Иерархия избивающих и избиваемых, начинавшаяся в конюшне и достигавшая самого трона, была для Казановы признаком «деспотизма», естественного в стране, где процветали рабство и телесные наказания. Когда Казанова только прибыл в Санкт-Петербург, его предупредили, что, если он не будет бить своих слуг, те в конце концов сами побьют его. О том, что бывает, когда лошадь дает сдачи, он узнал в присутствии самой Екатерины.
Однажды утром я встретил императрицу, одетую в мужское платье и собиравшуюся кататься верхом. Ее обер-шталмейстер князь Репнин придерживал стремя лошади, на которую она садилась, как вдруг эта лошадь лягнула обер-шталмейстера с такой силой, что раздробила ему колено. Императрица, с видом изумления, приказала немедленно убрать эту лошадь и объявила, что накажет смертью всякого, кто впредь осмелится привести преступное животное ей на глаза[134].
Деспотическая власть Екатерины была основана на системе иерархического подчинения, столь всеобъемлющей, что даже иностранцам присваивали военные чины.
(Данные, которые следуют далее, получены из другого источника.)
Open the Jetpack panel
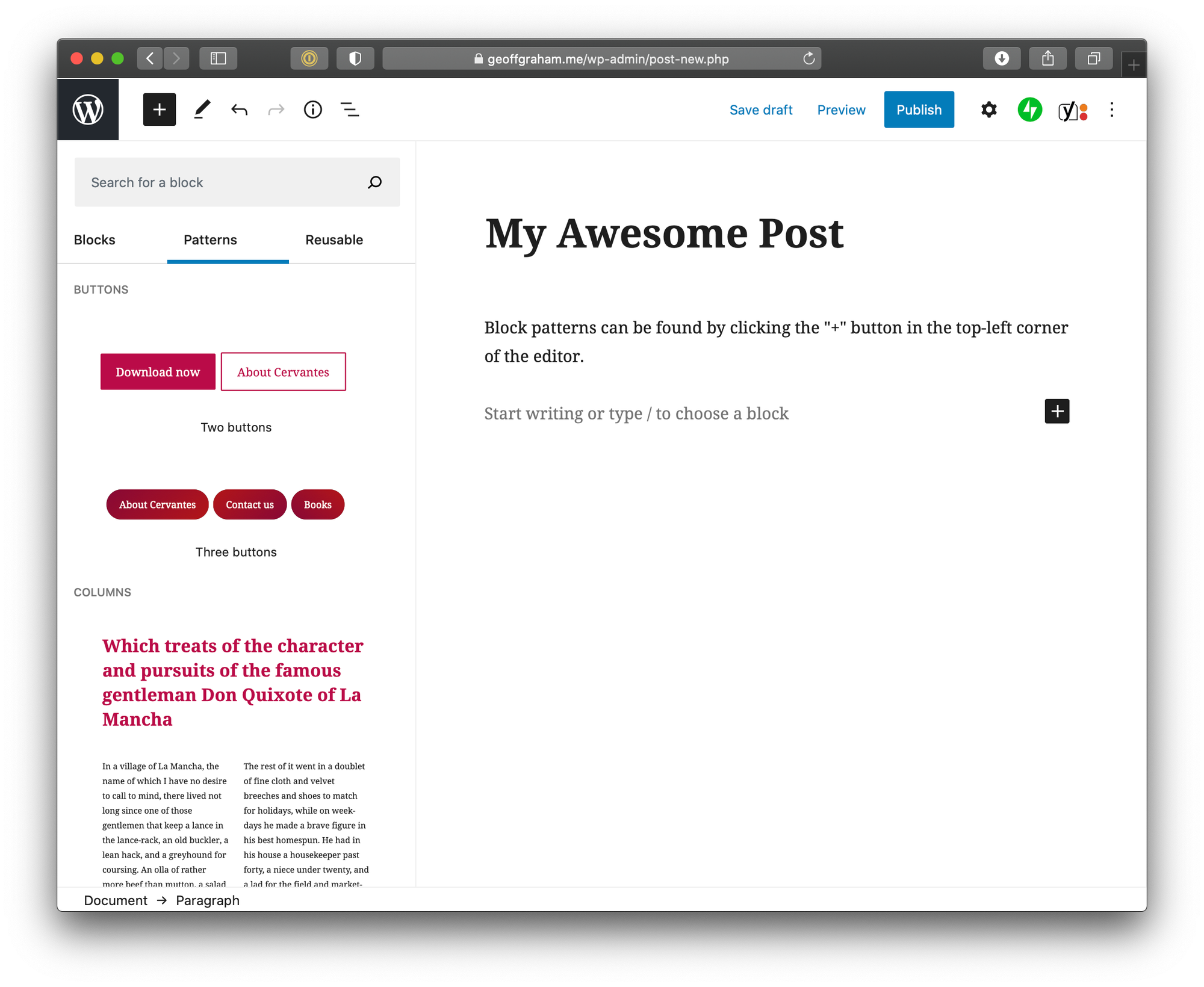This screenshot has height=987, width=1204. pos(1029,109)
Это чрезвычайно забавляло Казанову, и, по его словам, сам он считался генералом, тогда как его земляк, кастрат Луини, был только подполковником, а художник Торелли — капитаном. Для иностранных артистов и художников роль чиновных подданных императрицы была всего лишь шуткой, поскольку они могли в любой момент выйти из игры и покинуть пределы империи. Сами русские, однако, были в полной власти царицы. В день его первой встречи с Заирой Казанову предупредили, что его власть над ней будет всегда ограничена тем обстоятельством, что она «прежде всего принадлежит императрице». Он не мог увезти ее с собой, и его опыту в области сексуального рабовладения было суждено остаться чисто русским приключением.
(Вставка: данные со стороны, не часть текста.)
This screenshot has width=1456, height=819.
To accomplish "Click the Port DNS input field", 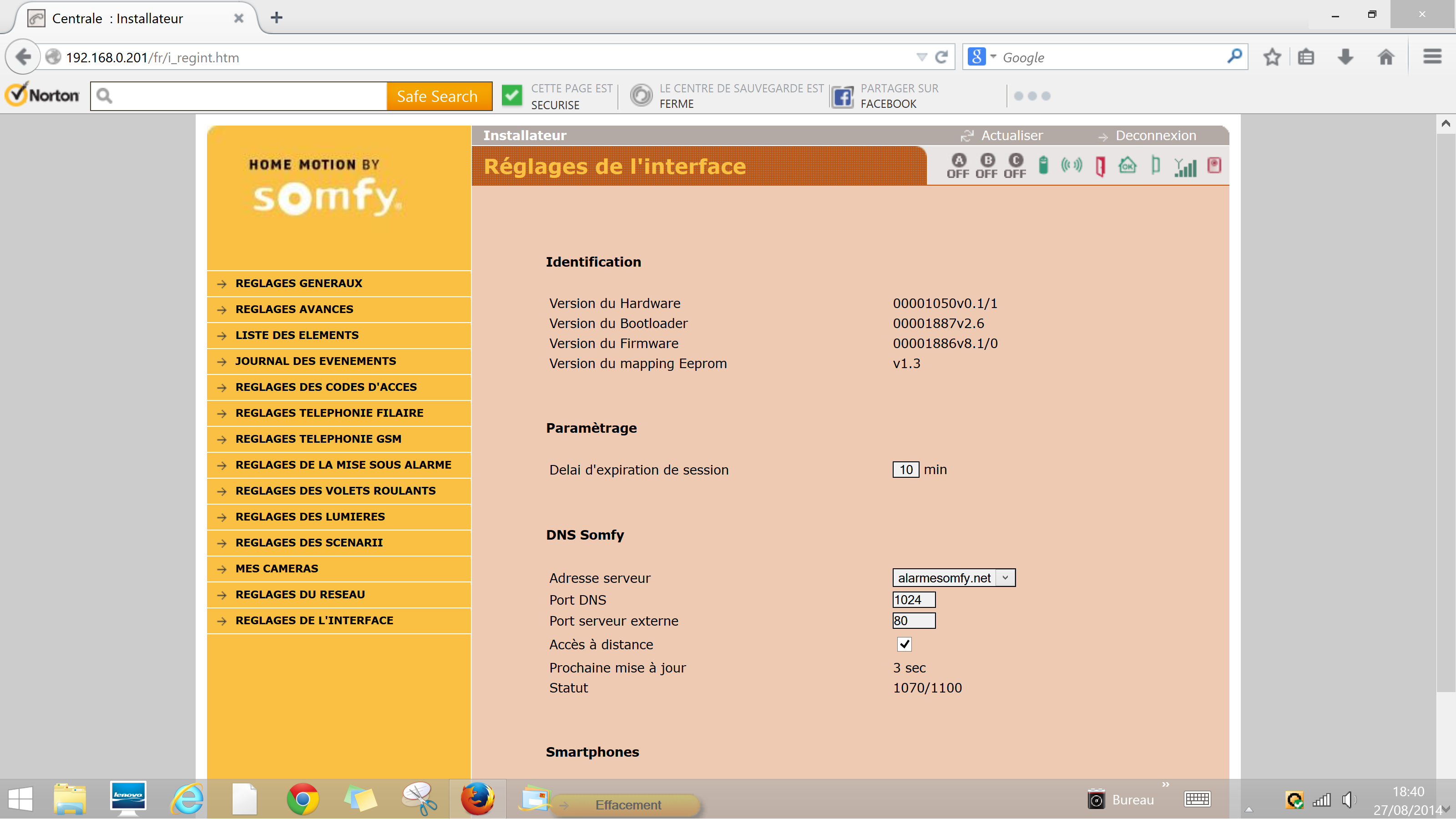I will pyautogui.click(x=913, y=600).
Он мог, однако, взять Заиру в Москву, напыщенно объявив, что «тот, кто не видел Москвы, не видел России, и тот, кто встречал русских только в Петербурге, не знает русских». На основании этой, очевидно расхожей, мудрости самоуверенный путешественник мог претендовать, что «знает русских». Более характерно для Казановы другое сравнение, произнесенное тоном знатока: «Я нашел, что женщины в Москве красивей, чем в Петербурге». В первую очередь, однако, Москва привлекала его возможностью брать Заиру с собой в гости. Он запасся рекомендательными письмами и немедленно начал получать приглашения: «Все они приглашали меня на ужин вместе с моей девицей». Пигмалиону предоставлялась возможность показать публике свое творение:
Я объяснил Заире ее роль, и она была восхищена возможностью доказать, что заслуживает ту честь, которую я ей оказывал. Хорошенькая, как ангел, она всюду вызывала восторги собравшихся, которых не трогало, дочь ли она мне, любовница или служанка[135].
Что же это за роль, если она равно могла быть и дочерью, и любовницей, и служанкой? Притягательность Москвы для Казановы и Заиры крылась в том, что никто здесь не ведал, кто она, тогда как в Санкт-Петербурге слишком многие знали, что он ее просто купил. Оказанная ей Казановой честь состояла в возможности притворяться, что она не была рабыней, пока сам он притворялся, что не был рабовладельцем.
По возвращении в Санкт-Петербург они, конечно, больше притворяться не могли, и роман их едва ли мог пережить крушение этой иллюзии. Казанова сразу начал помышлять о расставании с Заирой.